Kadang satwa buas ini saling berkelahi untuk memperebutkan wilayah. Bila mereka berkelahi tidak hanya  menyabetkan ekor, tetapi juga mengadu moncong hingga berdarah. Dengan erangan gusar yang nenyeramkan bagi yang mendengarnya.

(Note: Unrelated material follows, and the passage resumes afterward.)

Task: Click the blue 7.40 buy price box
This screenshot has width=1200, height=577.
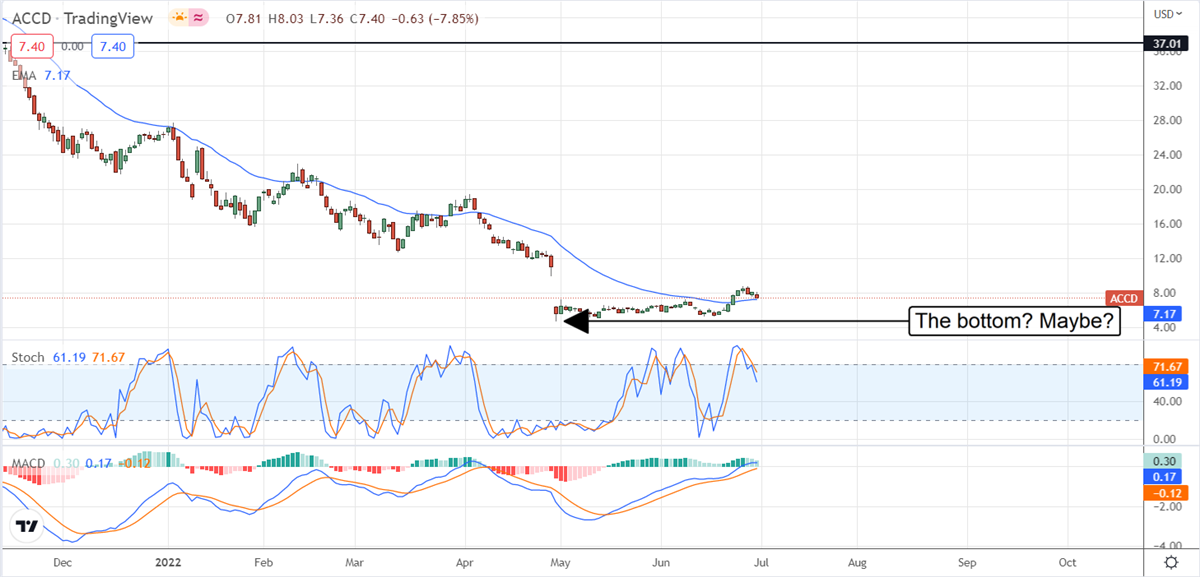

Kulit buaya sangat bagus bila disamak untuk dijadikan tas atau dompet, jadi sebaiknya Pemerintah Pusat, Peovinsi atau Kabupaten dapat mengambil alih pengelolaannya lalu mengupayakan  pelatihan penyamakan kulit, agar kulit buaya ini tidak sia-sia.Â
Bila dapat diberdayakan, pasti akan menjadi pendapatan tambahan untuk beaya perawatan Taman Buaya termasuk makan satwa. Atraksi buaya juga perlu dioperasikan pada waktu yang tepat dengan pemasaran yang masif agar buaya-buaya ini sanggup menghasilkan pendapatan guna memperbaiki perawatan yang saat ini dilakukan ala kadarnya. Daging buaya sebenarnya juga enak dimakan, asal ada chef yang pandai mengolahnya.
Jadi, selain sebagai tempat penangkaran buaya, tempat ini juga dapat menjadi sarana hiburan dan pendidikan.
Semoga 'buaya darat' atau istilah bagi laki-laki yang suka iseng tidak hanya menonton buaya pasif saja, sehingga menjadi guyonan bagi para pengunjung laki-laki, "buaya melihat buaya". Karena menurut tradisi Betawi, buaya justru lambang kesetiaan, terbukti roti buaya selalu ada saat proses seserahan pada menjelang pernikahan.
Sudahkah Anda  mengunjungi Taman Buaya? Berposelah bagaikan Crocodile Dundee di Taman Buaya Cikarang.